BEGIN Extracted material
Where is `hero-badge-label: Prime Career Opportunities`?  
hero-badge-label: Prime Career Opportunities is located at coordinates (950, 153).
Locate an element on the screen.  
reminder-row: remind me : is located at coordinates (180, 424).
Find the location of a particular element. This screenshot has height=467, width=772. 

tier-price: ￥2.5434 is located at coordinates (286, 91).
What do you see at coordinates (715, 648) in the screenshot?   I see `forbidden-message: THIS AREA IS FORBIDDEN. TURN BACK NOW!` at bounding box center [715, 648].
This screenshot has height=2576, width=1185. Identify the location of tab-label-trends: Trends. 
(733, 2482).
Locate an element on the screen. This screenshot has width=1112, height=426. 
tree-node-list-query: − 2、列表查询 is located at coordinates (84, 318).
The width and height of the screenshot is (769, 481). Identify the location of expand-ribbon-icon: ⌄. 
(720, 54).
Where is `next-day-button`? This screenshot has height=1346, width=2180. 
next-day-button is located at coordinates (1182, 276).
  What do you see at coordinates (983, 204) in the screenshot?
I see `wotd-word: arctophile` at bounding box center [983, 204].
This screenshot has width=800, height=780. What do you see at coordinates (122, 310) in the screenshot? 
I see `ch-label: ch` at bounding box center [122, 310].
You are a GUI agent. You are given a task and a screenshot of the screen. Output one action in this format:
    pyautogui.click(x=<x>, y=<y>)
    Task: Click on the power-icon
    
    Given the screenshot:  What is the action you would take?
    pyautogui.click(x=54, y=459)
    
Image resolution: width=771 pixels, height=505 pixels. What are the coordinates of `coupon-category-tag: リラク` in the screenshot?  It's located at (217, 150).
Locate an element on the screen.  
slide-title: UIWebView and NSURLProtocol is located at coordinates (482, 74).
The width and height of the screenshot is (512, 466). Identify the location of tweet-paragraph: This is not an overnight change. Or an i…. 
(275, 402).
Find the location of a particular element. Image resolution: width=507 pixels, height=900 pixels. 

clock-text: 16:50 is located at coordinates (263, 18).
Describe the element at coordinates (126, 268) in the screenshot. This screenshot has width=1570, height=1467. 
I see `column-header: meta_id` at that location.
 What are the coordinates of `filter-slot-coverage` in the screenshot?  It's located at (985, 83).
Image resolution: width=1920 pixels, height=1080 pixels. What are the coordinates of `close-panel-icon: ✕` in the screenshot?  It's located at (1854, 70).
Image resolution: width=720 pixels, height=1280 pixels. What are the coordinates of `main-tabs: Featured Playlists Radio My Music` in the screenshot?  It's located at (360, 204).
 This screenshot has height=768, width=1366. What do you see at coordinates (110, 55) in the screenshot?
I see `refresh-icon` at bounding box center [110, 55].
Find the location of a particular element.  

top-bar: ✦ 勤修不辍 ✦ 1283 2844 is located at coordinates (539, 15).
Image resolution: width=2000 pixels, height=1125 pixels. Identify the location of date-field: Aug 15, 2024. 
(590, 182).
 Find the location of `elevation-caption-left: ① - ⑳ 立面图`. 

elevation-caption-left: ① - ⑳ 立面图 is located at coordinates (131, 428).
END Extracted material
■ **Work item**: Copy the entries from the first line through the line holding "pyautogui.click(x=54, y=459)", both included.

■ **Response**:
Where is `hero-badge-label: Prime Career Opportunities`?  
hero-badge-label: Prime Career Opportunities is located at coordinates (950, 153).
Locate an element on the screen.  
reminder-row: remind me : is located at coordinates (180, 424).
Find the location of a particular element. This screenshot has height=467, width=772. 

tier-price: ￥2.5434 is located at coordinates (286, 91).
What do you see at coordinates (715, 648) in the screenshot?   I see `forbidden-message: THIS AREA IS FORBIDDEN. TURN BACK NOW!` at bounding box center [715, 648].
This screenshot has height=2576, width=1185. Identify the location of tab-label-trends: Trends. 
(733, 2482).
Locate an element on the screen. This screenshot has width=1112, height=426. 
tree-node-list-query: − 2、列表查询 is located at coordinates (84, 318).
The width and height of the screenshot is (769, 481). Identify the location of expand-ribbon-icon: ⌄. 
(720, 54).
Where is `next-day-button`? This screenshot has height=1346, width=2180. 
next-day-button is located at coordinates (1182, 276).
  What do you see at coordinates (983, 204) in the screenshot?
I see `wotd-word: arctophile` at bounding box center [983, 204].
This screenshot has width=800, height=780. What do you see at coordinates (122, 310) in the screenshot? 
I see `ch-label: ch` at bounding box center [122, 310].
You are a GUI agent. You are given a task and a screenshot of the screen. Output one action in this format:
    pyautogui.click(x=<x>, y=<y>)
    Task: Click on the power-icon
    
    Given the screenshot:  What is the action you would take?
    pyautogui.click(x=54, y=459)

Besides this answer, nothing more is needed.